Composer | Simon Jeffes

Born in 1949 in Crawley, Sussex, the son of a research chemist, Jeffes spent his childhood years in Canada before returning to school in England and studying classical guitar at London’s Royal Academy of Music. Already dabbling in experimental music and playing with avant-garde ensembles like the Omega Players, Jeffes found new musical inspiration in Japanese and African music and, during an illness in France, conceived the idea of a wildly eclectic music ensemble, The Penguin Café Orchestra, whose first album was released in 1976 on Brian Eno’s record label. “I am the proprietor of the Penguin Café,” Jeffes wrote of a visionary experience: “I will tell you things at random.”
During the 1970s, Jeffes was also working as an arranger and musical advisor, notably through Malcolm McLaren for Sid Vicious, The Sex Pistols and Adam Ant, moving between Punk and New Romantic. Ahead of his time, he was experimenting in minimalism, African and other ‘World Music,’ and earning good money with catchy soundtracks for major TV advertising campaigns.

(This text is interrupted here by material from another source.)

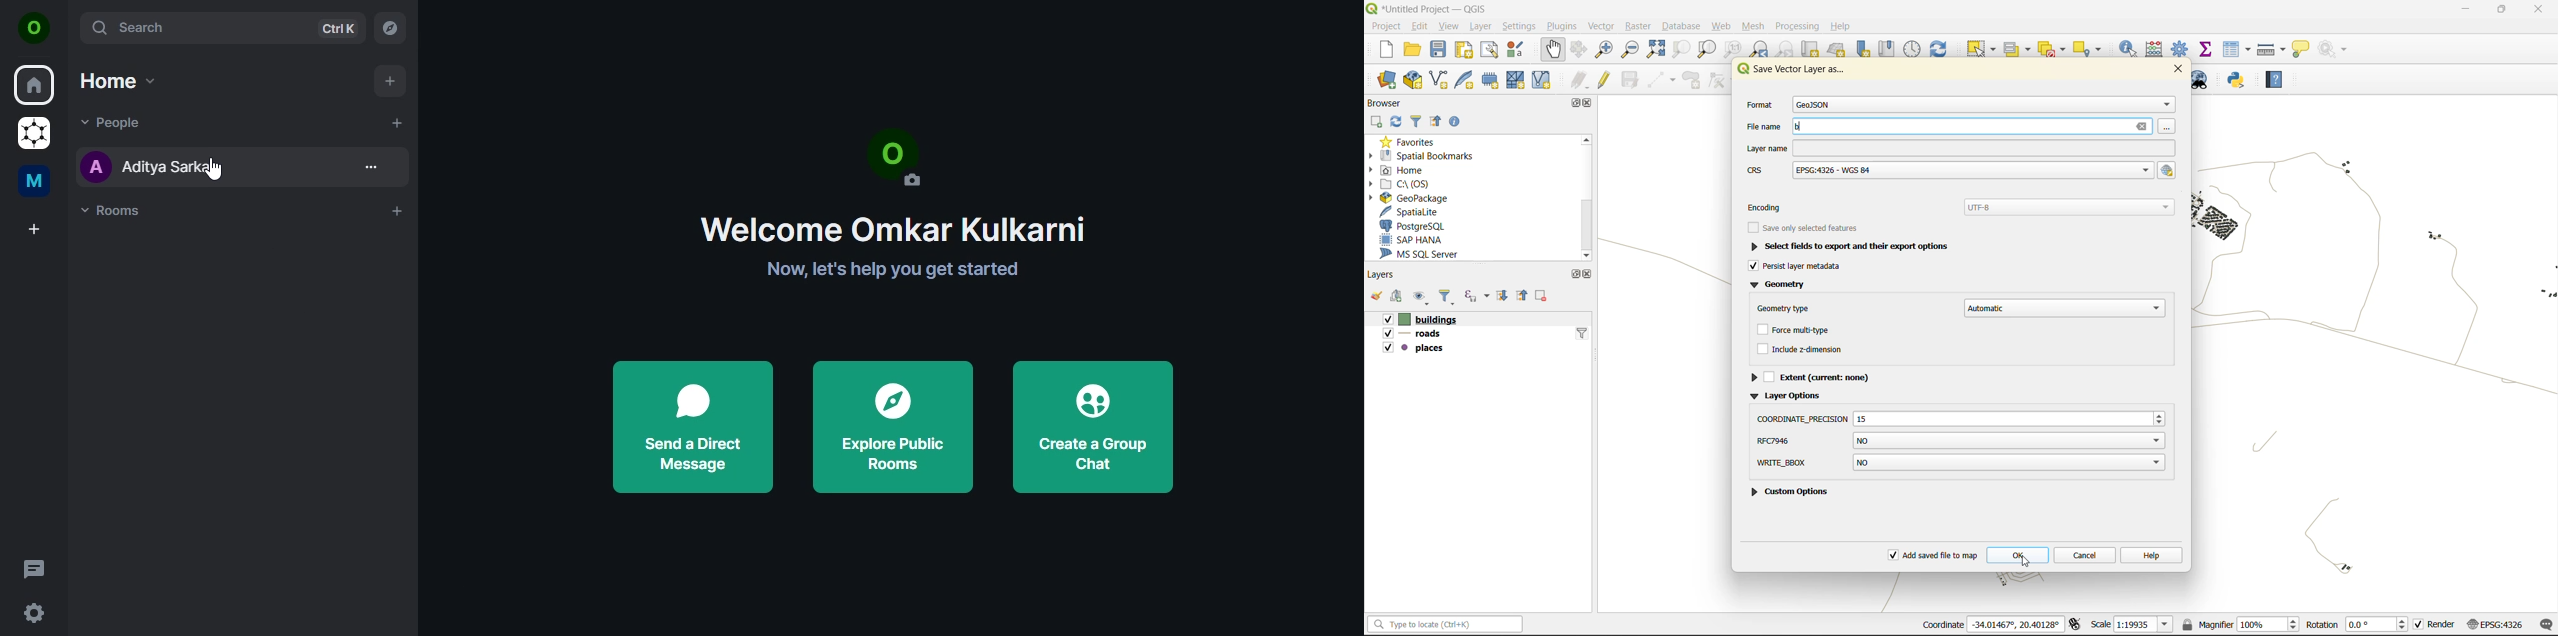 The image size is (2576, 644). Describe the element at coordinates (1419, 26) in the screenshot. I see `edit` at that location.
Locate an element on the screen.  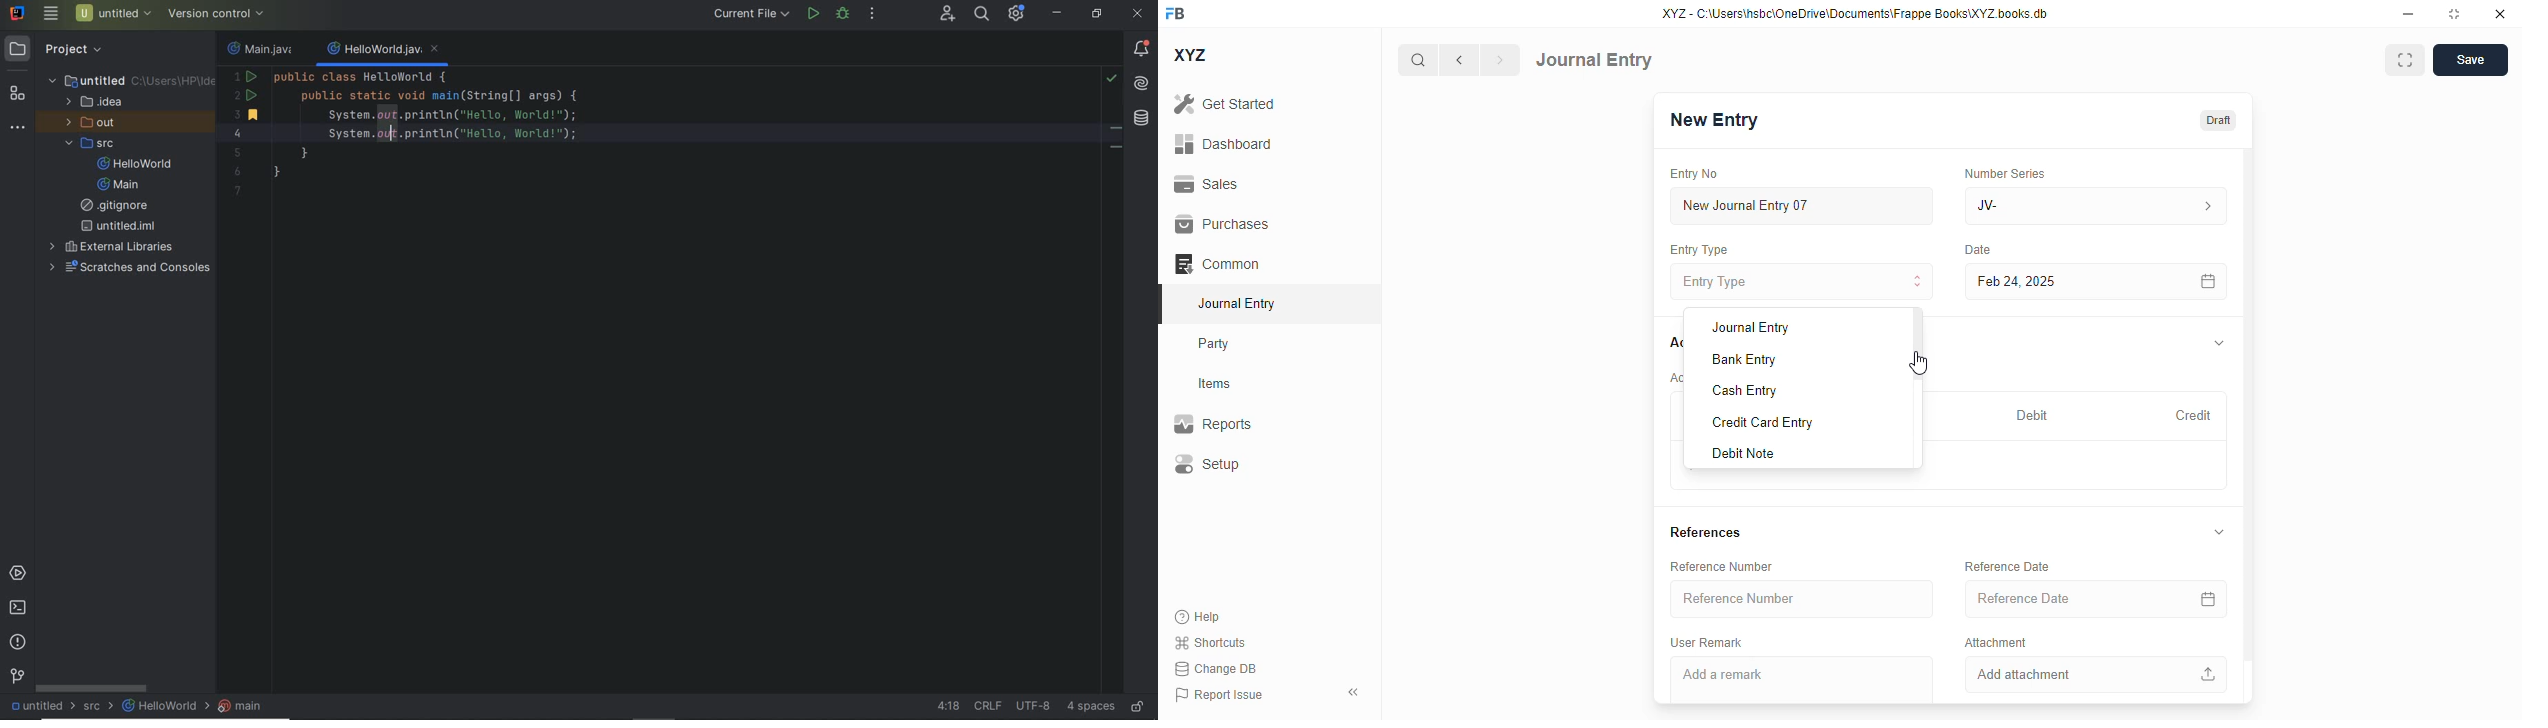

“At the helm of the Penguin Café Orchestra,” his obituary remarked, “he transcended musical genres and broadened the listening perspectives of many people.” With such albums as Music for a Found Harmonium and Sign of Life, the Orchestra developed a cult following without hitting the mainstream until the 1988 triumph of ‘Still Life’ at the Penguin Café, on which he worked closely with Sir David Bintley. Simon Jeffes died in 1997 at 48 of an inoperable brain tumor, and the Penguin Café Orchestra disbanded.